As a cautionary tale about the risks of doing business in a foreign culture, consider high heels. North American fashionistas have been snapping up every pair they can afford. But German women have preferred lower-elevation footwear. That left Kaufhof, Germany’s largest chain of department stores, with excess inventory. And it left Kaufhof’s Canadian owner, Hudson’s Bay Company, puzzled about what the problem could possibly be.
Sales of high heels are just one of many problems Kaufhof has. HBC, as the Canadian owner is known, bought Kaufhof and its 97 department stores in 2015 from German retail powerhouse Metro. It hoped to profit in particular from Kaufhof’s real estate, with 59 of the properties under shops included in the €2.42 billion deal, most with prominent locations in the busy pedestrian shopping streets of German cities. But of late things have been going wrong.
Part of Kaufhof’s problem is that 41 of its locations were folded into a joint venture with Simon Property, a US REIT (real-estate investment trust), which jacked up the rent. The higher rents are now being blamed for the €47 million loss (before tax and interest) that Kaufhof reported during the first five months of the year. Parent HBC was not happy.
“The strategy at Kaufhof up to now targeted an increase in the property value of the department stores,” said Gerrit Heinemann, a professor at the University of Applied Sciences in Krefeld who specializes in management and retail. Meanwhile Kaufhof’s online business “has been almost scandalously neglected,” he said. That’s only exacerbated HBC’s battle with online businesses such as Amazon and German nemesis Karstadt, which has 79 stores.
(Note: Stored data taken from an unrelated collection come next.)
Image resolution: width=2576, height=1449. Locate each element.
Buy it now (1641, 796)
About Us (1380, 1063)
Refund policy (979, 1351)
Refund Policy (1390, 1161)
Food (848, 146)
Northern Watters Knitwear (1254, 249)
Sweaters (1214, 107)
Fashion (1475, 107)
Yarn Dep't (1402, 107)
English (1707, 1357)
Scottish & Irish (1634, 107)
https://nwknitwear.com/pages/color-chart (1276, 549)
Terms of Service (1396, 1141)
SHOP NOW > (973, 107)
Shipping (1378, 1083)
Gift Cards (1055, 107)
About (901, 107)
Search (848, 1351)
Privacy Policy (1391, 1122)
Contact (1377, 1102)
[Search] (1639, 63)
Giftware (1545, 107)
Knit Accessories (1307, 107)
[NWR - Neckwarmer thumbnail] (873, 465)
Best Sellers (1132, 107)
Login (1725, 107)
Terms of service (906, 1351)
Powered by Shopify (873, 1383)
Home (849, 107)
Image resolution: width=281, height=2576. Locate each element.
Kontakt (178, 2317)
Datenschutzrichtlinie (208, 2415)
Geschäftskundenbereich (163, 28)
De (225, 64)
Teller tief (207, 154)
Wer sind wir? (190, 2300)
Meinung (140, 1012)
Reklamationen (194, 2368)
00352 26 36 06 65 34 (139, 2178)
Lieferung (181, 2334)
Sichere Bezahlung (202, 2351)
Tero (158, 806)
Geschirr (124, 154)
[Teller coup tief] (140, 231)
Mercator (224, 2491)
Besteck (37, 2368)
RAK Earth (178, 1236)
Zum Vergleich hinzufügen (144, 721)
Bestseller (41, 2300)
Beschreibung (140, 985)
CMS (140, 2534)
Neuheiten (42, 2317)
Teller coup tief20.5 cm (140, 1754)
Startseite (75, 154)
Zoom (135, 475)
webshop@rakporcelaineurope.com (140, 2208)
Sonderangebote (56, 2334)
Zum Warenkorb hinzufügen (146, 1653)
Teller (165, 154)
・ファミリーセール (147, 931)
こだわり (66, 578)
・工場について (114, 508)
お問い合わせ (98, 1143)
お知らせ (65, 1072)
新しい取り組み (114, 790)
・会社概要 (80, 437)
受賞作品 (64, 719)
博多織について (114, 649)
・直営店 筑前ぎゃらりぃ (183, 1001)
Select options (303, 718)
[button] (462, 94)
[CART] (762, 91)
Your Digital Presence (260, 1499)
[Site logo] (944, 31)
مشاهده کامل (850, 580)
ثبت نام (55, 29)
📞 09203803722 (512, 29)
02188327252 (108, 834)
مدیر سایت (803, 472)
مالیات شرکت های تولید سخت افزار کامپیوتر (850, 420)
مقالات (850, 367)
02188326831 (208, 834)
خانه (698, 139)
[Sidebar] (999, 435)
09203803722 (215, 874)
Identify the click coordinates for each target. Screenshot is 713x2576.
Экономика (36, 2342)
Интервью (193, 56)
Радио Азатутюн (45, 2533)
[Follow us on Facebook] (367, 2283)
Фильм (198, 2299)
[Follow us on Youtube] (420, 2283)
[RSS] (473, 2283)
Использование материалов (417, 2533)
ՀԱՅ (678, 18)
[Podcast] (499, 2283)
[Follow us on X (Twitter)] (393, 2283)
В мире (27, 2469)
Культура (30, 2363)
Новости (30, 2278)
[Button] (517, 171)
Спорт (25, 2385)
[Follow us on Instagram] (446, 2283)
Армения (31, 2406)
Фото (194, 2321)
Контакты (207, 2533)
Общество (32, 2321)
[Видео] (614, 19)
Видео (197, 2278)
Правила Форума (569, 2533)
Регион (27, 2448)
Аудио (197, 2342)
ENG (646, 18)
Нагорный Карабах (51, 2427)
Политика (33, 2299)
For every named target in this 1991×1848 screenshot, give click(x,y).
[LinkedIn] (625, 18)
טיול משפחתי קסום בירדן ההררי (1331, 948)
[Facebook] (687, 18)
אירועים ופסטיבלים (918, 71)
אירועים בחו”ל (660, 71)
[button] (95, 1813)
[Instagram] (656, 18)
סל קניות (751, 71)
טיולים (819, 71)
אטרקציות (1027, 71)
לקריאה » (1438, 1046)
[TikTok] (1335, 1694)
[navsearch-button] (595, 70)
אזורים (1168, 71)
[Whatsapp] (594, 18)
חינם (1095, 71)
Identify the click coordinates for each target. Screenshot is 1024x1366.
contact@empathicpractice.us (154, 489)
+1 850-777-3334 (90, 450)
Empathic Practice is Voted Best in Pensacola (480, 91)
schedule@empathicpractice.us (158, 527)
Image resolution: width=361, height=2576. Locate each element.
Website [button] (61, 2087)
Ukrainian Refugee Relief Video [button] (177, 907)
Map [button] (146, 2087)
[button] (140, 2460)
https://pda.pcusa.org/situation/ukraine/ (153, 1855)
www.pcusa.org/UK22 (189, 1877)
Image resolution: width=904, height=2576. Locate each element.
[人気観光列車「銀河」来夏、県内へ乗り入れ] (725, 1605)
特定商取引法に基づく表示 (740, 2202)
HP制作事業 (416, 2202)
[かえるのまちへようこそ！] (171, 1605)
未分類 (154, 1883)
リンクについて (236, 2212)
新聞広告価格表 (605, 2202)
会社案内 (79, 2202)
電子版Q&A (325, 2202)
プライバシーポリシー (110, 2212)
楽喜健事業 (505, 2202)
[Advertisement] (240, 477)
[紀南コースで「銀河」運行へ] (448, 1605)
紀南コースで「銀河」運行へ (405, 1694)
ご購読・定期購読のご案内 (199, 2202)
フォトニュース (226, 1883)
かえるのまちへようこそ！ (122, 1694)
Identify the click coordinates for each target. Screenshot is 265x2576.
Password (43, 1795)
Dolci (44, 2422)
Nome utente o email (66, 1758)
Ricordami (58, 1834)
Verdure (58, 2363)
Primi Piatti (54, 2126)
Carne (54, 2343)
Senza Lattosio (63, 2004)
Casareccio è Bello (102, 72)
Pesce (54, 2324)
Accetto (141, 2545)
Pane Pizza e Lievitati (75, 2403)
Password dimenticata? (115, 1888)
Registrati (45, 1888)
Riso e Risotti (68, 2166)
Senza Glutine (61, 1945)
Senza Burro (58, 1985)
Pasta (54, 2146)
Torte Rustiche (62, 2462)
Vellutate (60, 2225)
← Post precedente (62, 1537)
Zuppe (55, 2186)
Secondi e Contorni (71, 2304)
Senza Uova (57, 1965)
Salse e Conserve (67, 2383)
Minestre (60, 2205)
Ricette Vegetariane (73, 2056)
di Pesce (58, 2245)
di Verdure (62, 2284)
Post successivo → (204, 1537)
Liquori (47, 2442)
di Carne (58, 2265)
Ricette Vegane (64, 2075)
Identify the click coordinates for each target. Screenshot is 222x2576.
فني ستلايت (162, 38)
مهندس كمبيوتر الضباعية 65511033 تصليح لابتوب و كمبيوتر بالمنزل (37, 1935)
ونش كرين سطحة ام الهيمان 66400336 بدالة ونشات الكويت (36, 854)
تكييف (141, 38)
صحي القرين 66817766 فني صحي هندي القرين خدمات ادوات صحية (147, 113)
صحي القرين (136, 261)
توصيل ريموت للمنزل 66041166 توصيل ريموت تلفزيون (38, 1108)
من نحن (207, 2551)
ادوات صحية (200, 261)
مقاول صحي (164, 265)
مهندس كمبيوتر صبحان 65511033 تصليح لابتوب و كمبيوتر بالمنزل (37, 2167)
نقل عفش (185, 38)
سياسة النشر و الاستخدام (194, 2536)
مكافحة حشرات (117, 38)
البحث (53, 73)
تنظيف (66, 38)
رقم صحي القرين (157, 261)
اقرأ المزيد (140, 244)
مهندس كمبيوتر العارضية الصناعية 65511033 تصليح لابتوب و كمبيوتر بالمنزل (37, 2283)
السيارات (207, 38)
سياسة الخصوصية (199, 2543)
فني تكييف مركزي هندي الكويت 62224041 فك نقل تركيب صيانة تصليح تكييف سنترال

The HBC internal “Triple Twenty” strategy foresees 20 percent of net sales from in-house brands by 2020.
One unhappy investor is Jonathan Litt from Connecticut. His investment vehicle, Land and Buildings, owns 5 percent of HBC. On July 31, Litt threatened to ask shareholders to replace board members via a proxy war if HBC doesn’t improve its balance sheet by focusing on its domestic market. “The company,” Litt wrote in an open letter to investors, “should exit Europe by selling Galeria Kaufhof real estate, operations, or both, with proceeds distributed to shareholders.” It was the second such letter this summer from Mr. Litt.
Kaufhof itself says everything is fine. It’s begun opening discount department stores branded its Saks Off Fifth Avenue in Germany and will begin relying more on in-house brands. It hopes to trim its stable to 14 from 23 of those brands to become more nimble, according to internal information seen by WirtschaftsWoche, a sister publication to Handelsblatt Global. The plan is to sell those brands internationally. So they will have labels in four languages and include unified sizes so that they can be sold in HBC outlets in North America, Germany and the Netherlands, where it’s opening its first stores this year. The push is part of the HBC internal “Triple Twenty” strategy, which foresees 20 percent of net sales from in-house brands by 2020.
Martin Fassnacht, a professor at the WHU business school in Dusseldorf, says the idea could boost profit and reduce dependency on outside manufacturers. Renovating aging department stores could also attract more buyers, he said, as long as they go after entire buildings. “A single updated department or floor is going to do little to impress consumers,” Mr. Fassnacht said.
Another headache for HBC and Kaufhof is its arch rival Karstadt, a German department-store chain that was bought by Austrian investor Rene Benko in 2014. Karstadt appears to be spreading rumors that HBC is unable to make payments on a real estate loan from Stuttgart state lender Landesbank Baden-Württemburg, according to internal information seen by WirtschaftsWoche. The idea seems to be to damage HBC. Benko’s Signa Holding has refused to comment on the accusations, but HBC’s lawyers are threatening legal action if they can link Signa or Benko to the rumors.
The list of problems goes on. A trade-credit insurer called Euler Hermes recently capped the amount it would insure on deliveries to Kaufhof. That spooked businesses dealing with Kaufhof, and Kaufhof manager had to work the phones to reassure them. “We are and remain a reliable partner for you,” Kaufhof wrote to its suppliers in a letter obtained by WirtschaftsWoche. “The positive developments of the changes we’ve launched will soon become apparent in our results.” As soon as German women make a run for high-heeled shoes.